Ce que demande la fédération

La Fédération nationale des sapeurs-pompiers de France réclame des procédures d'homologation spécifiques, ou à défaut des dérogations, pour les véhicules d'intervention, rapporte la revue professionnelle Secours Mag. La demande a été formulée le 13 juillet, en plein pic de la saison des feux.

Deux corpus réglementaires sont visés. Le premier est la norme antipollution Euro 6, qui impose des dispositifs de dépollution sophistiqués. Le second est le règlement européen sur la sécurité générale des véhicules, dit GSR2, dont le paquet d'aides à la conduite est devenu obligatoire en juillet 2024.

Des aides à la conduite qui se déclenchent au mauvais moment

C'est sur ce second point que la critique opérationnelle est la plus concrète. Ces dispositifs, conçus pour la circulation ordinaire, peuvent se déclencher de manière inappropriée pendant une intervention, ou se trouver perturbés dans des environnements hostiles comme un feu de forêt, où fumée, poussière et absence de marquage au sol brouillent les capteurs.

Un freinage d'urgence automatique déclenché à tort, une alerte de franchissement de ligne en manœuvre d'urgence : sur route dégagée, ces systèmes sauvent des vies ; sur un chemin forestier en feu, ils deviennent une contrainte à gérer en plus du sinistre.

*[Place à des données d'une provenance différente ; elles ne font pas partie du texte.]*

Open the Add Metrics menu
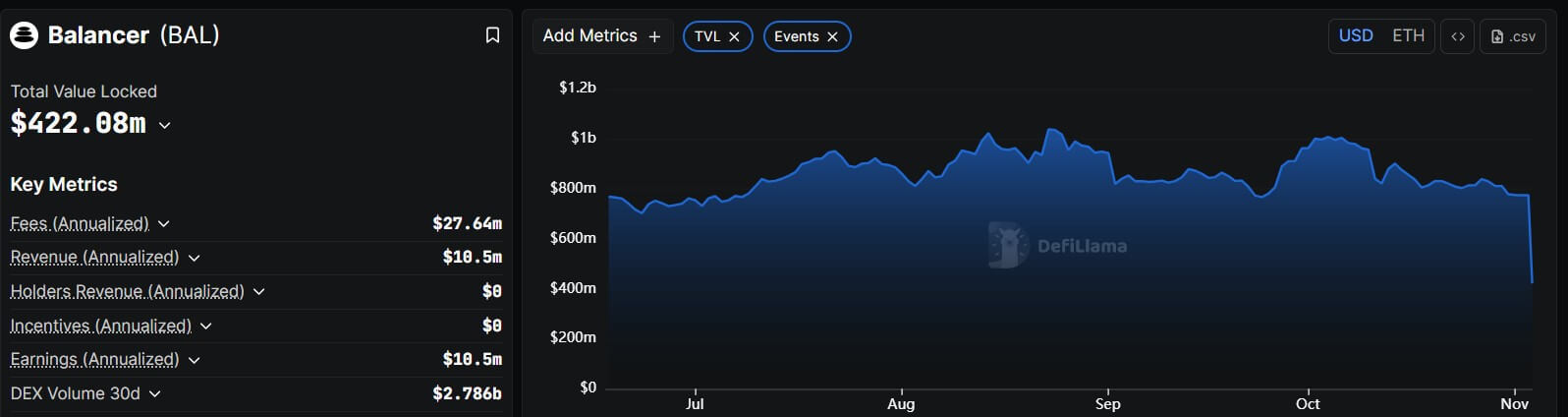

La fédération met également en avant un argument budgétaire : la complexité croissante des véhicules fait monter les coûts d'acquisition et d'entretien, et allonge les durées d'immobilisation pour maintenance. Un engin au garage est un engin qui ne part pas en intervention, ce qui pèse sur des services départementaux d'incendie et de secours aux moyens comptés.

« Des moteurs simples »

La formule qui a circulé cette semaine dans la presse régionale résume la position du terrain : « il nous faut des moteurs simples », robustes, réparables. Une motorisation moderne de poids lourd embarque des systèmes de traitement des gaz d'échappement qui exigent des conditions de fonctionnement précises, mal compatibles avec des heures de ralenti prolongé.

Cinq États européens, l'Allemagne, l'Autriche, la Finlande, les Pays-Bas et la Suède, ont déjà obtenu des adaptations pour leurs véhicules de secours. C'est ce précédent que la fédération française met en avant : elle ne demande pas l'abrogation des normes, mais leur ajustement à une catégorie d'usage particulière.

Un arbitrage à ne pas caricaturer

Le sujet se prête à une lecture simpliste, celle de l'écologie qui entraverait les secours. Elle serait trompeuse. Les normes Euro et le règlement sécurité existent pour des raisons documentées : les oxydes d'azote et les particules fines des moteurs diesel ont un coût sanitaire massif, et les aides à la conduite réduisent la mortalité routière, y compris celle des pompiers, qui paient un lourd tribut aux accidents de trajet.

La question posée n'est donc pas de choisir entre l'air respirable et les secours. Elle est de savoir si une flotte représentant une part infime du parc roulant, mais dont la disponibilité est vitale, doit relever du même régime technique qu'un camion de livraison.

À ce stade, ni le ministère de l'Intérieur ni les constructeurs de poids lourds n'ont rendu publique de position sur cette demande.